Seçilmiş alıntı

____

Tanas, yaşamını Melih Fereli’nin konuyu Vehbi Koç Vakfı’na sunmasına borçlu. Berlin’in gelişen bu bölgesinde Türk sanatçıları tanıtan bir galeri açılması için çok uğraştı Fereli. Ve iyi ki de yaptı...
Çünkü galeride açılan sergiler, üç yıldır Alman basınının çok ilgisini çekiyor. Özellikle entegrasyon konusunun çok tartışıldığı son yıllarda, Tanas’ta açılan sergiler sayesinde, Almanlar Türk gençlerinin farklı yüzünü, sanata bakışındaki ileri düzeyi görme şansını yakalıyor.
GLOBALLEŞEN DÜNYADAKİ KİMLİK KARMAŞASI
Ünlü sanatçı Rene Block idaresinde, Koç Vakfı küratöryel ekibinin başındaki Melih Fereli’nin danışmanlığında açılıyor sergiler. Tıpkı ‘Zwölf im Zwölften-On İkide On İki’de olduğu gibi.
Bu serginin hikayesi aslında eskiye dayanıyor. Dört yıldır Yapı Kredi Yayınları’nın Rene Block’un editörlüğü ve Melih Fereli’nin danışmanlığında yayınladığı monografi dizisinin sonuncusu olan ‘Her Yerde, Evinde’ başlıklı kitaptaki sanatçılara yer verilmiş. İçeriğinde yurtdışında yaşayan 12 sanatçının çalışmalarına odaklanılıyor: Canan Tolon (San Francisco), Vahap Avşar (New York), Ergin Çavuşoğlu (Londra), Servet Koçyiğit (Amsterdam), Ahmet Öğüt (Amsterdam), Nilbar Güreş (Viyana), Anny ve Sibel Öztürk (Frankfurt), Ebru Özseçen (Münih), Şakir Gökçebağ (Hamburg), Nevin Aladağ (Berlin), Nezaket Ekici (Berlin) ve Nasan Tur (Berlin).
Hâl böyle olunca sanatçıların işlerinde ‘küreselleşme’, ‘kimlik’ ve ‘üretim’ temalarının tartışıldığı bir okuma var. Eşküratör Ece Pazarbaşı bununla ilgili “Türk sanatçıların üzerlerine verilen kimliği de katarak bu global dünyada Türk olmanın anlamını yeniden inceleyen bir sergi bu. Kimi zaman da ‘Kimlik önemli mi ya da ürettikleri işler daha mı önemli’ diye sorgulanabilir eserler okunduğunda” diyor. Örneğin, buna en güzel örneği Frankfurt’ta yaşayan iki kardeş sanatçı Anny ve Sibel Öztürk veriyor. Kendilerini dünya vatandaşı olarak görüyorlar. Ama Almanların çoğu tarafından ‘Türk asıllı sanatçılar’ olarak damgalandıklarını söylemeden edemiyorlar. Ya da Canan Tolon’un ‘Koloni’ adlı işinde iki duvar arasında sıkışmış yaşamları, küçük insan topluluklarını görmek mümkün.

____

Veri kümesi satırları
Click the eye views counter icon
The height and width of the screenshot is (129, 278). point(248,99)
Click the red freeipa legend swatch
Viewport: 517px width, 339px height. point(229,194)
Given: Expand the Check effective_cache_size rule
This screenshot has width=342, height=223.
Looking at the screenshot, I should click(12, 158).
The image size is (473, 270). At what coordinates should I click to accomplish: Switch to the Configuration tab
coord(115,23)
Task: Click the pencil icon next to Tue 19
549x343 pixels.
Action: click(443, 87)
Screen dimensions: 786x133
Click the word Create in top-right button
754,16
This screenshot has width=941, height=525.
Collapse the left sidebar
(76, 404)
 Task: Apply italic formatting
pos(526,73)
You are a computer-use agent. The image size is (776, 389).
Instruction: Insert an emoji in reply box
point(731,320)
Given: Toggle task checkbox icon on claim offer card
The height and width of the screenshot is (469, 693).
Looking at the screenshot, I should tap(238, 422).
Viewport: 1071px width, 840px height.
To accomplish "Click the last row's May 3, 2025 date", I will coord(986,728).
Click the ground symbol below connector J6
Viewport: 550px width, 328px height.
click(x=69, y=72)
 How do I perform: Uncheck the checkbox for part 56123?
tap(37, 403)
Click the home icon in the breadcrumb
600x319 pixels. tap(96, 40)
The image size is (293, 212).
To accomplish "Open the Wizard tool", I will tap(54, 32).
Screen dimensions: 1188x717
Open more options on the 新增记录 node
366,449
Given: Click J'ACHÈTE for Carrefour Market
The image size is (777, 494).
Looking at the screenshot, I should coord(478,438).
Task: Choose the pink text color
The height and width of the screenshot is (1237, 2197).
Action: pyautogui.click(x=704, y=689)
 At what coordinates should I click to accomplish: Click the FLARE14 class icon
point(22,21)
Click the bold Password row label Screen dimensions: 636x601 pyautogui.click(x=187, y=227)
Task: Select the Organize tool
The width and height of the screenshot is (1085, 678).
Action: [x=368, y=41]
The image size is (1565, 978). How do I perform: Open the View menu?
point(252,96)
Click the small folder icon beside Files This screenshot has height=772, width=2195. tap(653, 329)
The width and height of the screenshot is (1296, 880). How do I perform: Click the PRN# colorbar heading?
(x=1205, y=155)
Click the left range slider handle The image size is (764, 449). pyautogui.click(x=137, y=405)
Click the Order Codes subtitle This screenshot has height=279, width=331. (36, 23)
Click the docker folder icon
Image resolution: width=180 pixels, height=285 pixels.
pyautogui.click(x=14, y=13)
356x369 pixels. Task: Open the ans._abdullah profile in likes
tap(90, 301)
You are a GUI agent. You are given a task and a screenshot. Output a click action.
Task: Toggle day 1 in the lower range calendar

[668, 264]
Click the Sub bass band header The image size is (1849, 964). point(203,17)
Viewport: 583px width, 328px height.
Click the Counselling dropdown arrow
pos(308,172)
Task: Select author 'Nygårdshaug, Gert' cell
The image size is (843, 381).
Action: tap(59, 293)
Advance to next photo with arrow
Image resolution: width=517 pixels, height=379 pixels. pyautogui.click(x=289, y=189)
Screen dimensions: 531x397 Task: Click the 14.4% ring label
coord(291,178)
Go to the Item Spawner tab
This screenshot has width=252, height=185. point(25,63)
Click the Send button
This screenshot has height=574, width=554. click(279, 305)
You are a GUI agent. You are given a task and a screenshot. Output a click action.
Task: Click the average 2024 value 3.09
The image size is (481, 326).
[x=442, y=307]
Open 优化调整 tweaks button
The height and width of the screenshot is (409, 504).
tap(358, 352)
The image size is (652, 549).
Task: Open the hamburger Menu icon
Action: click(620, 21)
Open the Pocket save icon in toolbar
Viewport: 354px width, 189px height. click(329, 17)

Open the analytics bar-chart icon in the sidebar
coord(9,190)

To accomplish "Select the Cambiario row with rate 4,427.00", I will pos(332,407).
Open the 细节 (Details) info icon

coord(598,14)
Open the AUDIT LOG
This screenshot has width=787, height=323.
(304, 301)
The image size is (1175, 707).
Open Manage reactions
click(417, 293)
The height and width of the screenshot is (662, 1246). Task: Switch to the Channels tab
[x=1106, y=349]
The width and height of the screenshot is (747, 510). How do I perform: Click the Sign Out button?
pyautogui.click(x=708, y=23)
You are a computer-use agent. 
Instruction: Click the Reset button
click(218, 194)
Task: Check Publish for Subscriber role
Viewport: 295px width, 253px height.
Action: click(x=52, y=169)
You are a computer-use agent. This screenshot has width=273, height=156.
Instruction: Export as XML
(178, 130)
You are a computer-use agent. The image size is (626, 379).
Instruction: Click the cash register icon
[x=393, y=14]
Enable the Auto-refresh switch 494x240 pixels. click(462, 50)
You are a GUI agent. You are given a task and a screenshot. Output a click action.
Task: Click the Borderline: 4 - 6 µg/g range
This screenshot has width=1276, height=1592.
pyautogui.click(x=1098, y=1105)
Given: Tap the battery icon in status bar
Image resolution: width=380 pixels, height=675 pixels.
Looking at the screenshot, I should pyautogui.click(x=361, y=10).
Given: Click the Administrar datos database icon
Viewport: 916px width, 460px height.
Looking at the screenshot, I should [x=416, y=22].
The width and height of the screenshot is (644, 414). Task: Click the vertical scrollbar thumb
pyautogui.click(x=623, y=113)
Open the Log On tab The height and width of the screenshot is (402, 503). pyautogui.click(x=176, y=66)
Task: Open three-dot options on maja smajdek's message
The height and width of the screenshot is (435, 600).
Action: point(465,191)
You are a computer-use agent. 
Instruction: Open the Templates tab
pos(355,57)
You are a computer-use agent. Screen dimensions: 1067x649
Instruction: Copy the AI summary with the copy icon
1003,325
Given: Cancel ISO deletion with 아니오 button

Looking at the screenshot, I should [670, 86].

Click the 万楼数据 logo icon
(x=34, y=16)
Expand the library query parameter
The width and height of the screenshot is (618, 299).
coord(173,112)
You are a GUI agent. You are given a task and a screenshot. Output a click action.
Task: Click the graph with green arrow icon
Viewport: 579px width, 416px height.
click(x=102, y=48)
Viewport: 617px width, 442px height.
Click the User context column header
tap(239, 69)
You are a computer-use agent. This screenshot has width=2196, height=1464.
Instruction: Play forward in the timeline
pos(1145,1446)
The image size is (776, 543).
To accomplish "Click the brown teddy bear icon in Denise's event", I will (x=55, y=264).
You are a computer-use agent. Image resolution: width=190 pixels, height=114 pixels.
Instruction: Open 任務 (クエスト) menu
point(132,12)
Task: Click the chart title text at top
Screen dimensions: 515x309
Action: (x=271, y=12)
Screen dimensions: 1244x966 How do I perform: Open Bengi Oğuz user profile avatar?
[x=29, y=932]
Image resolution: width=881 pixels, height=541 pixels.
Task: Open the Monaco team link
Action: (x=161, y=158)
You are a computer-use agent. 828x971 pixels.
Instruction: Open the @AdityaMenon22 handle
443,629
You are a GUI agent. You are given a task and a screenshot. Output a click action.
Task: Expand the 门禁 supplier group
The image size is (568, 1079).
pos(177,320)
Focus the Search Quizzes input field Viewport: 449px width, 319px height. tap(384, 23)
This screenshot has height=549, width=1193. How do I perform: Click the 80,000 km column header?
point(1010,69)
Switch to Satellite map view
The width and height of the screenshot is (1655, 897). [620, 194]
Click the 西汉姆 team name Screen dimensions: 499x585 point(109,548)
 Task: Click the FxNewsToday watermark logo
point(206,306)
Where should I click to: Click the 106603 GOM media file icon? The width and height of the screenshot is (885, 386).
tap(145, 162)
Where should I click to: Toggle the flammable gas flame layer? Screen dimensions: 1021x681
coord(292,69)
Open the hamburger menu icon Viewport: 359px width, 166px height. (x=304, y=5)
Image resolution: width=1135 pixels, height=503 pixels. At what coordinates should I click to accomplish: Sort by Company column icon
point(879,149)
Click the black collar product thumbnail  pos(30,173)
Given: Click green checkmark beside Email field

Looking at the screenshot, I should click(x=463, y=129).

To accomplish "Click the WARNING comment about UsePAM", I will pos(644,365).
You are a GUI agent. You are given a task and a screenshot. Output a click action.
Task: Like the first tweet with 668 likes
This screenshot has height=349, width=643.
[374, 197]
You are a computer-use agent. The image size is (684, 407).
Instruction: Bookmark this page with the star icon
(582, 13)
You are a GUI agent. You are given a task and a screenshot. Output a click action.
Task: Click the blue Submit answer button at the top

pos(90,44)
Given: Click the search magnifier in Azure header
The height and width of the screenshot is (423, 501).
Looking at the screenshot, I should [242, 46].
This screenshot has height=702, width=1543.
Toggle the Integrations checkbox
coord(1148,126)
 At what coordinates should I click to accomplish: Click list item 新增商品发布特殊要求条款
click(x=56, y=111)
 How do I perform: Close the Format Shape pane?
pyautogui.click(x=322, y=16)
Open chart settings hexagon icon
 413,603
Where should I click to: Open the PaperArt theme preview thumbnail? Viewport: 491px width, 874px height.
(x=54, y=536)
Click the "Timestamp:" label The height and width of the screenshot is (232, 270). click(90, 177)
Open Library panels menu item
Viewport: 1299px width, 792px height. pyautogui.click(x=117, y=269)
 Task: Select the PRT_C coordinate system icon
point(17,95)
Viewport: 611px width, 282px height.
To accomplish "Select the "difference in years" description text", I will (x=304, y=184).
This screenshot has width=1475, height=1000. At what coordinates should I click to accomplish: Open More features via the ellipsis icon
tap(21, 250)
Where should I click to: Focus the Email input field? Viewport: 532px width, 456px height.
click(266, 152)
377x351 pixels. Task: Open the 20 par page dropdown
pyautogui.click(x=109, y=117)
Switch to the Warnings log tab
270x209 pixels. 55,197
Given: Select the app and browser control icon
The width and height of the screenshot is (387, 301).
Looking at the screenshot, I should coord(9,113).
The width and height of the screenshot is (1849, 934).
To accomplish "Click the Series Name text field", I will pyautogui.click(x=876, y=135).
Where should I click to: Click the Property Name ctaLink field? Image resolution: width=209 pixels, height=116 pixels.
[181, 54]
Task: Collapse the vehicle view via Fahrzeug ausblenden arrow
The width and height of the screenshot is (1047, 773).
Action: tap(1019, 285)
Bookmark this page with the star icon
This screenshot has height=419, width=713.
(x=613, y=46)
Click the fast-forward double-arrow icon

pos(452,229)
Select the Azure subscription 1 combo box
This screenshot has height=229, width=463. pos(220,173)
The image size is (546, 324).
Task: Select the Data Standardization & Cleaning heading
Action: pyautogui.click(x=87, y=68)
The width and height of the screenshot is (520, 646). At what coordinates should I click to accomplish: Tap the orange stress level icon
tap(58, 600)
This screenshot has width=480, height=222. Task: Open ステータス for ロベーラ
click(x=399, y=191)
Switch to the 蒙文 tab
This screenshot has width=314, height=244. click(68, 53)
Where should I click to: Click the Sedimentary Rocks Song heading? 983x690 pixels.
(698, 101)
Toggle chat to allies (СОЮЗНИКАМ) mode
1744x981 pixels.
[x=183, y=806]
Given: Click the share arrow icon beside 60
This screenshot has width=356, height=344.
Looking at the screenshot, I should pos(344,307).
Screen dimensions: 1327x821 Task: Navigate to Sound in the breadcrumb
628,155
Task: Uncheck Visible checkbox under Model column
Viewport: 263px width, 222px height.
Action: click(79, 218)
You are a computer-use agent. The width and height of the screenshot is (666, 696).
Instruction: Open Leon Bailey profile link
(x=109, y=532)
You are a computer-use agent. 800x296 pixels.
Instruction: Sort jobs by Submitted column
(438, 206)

____

Yönergeler
Tanas galerisindeki sergiyi anlatan yazının devamını, son cümlesinin ardından başlayarak yazın. Satırlar bu işte hiçbir şekilde kullanılmaz.

Sonuç
Bu yazıda 12 işi birden anlatmak çok zor ama yolunuz düşerse galeriye mutlaka bir uğrayın! Sergi 3 Mart 2012’ye kadar devam ediyor. www.tanasberlin.de
BEN, YANİ KADIN
Heykel sanatçısı Mine Akın’ın Nişantaşı’nın tarihi geçmişini saklı tutan Süleyman Nazif Sokak No: 45’teki atölyesi sizleri bekliyor. MSGS Üniversitesi Heykel Bölümü mezunu sanatçı heykelleri için ‘BEN’ yani ‘KADIN’ diyor. Beraberliğin, kabullenişin, sevginin, yeniden doğuşun hikayesini anlatıyor. Sizi ‘kadınlarıyla’ tanışmaya davet ediyor. www.mineakin.com
4 EV ARKADAŞI MÜZİK YAPARSA
Fransız müzik kolektifi KKC Orkestra, dört ev arkadaşının sahnede de biraraya gelmesiyle kuruldu. Bir drum’n bass DJ’i, klasik eğitim almış bir piyanist, bir swing gitaristi ve bir vokalist’ten oluşan KKC Orchestra, electro swing müzik türünün Fransa’da başını çekin yeni jenerasyon müzisyenlerinden. Ekip bu akşam Electro Swing geceleri kapsamında Babylon’da.
BU ALBÜM 7 ŞEHİRDE KAYDEDİLDİ
Rolling Stone dergisi tarafından ‘Yaşayan En Önemli Brezilyalı Sanatçı’ seçilen Marisa Monte, arka arkaya çıkan ‘Universo ao Meu Redor’ ve ‘Infinito Particular’ albümlerinin ardından 5 yıl sonra, yeni albümüyle karşımızda: ‘O Que Voce Quer Saber de Verdade’. Rio de Janeiro, Sao Paulo, Los Angeles, Buenos Aires, New York, Berlin ve Milano’da kaydedilen albümün ilk single’ı ‘Ainda Bem’ çok kısa bir sürede listelerde bir numaraya yükseldi. Albümden mutlaka bir tane edinin.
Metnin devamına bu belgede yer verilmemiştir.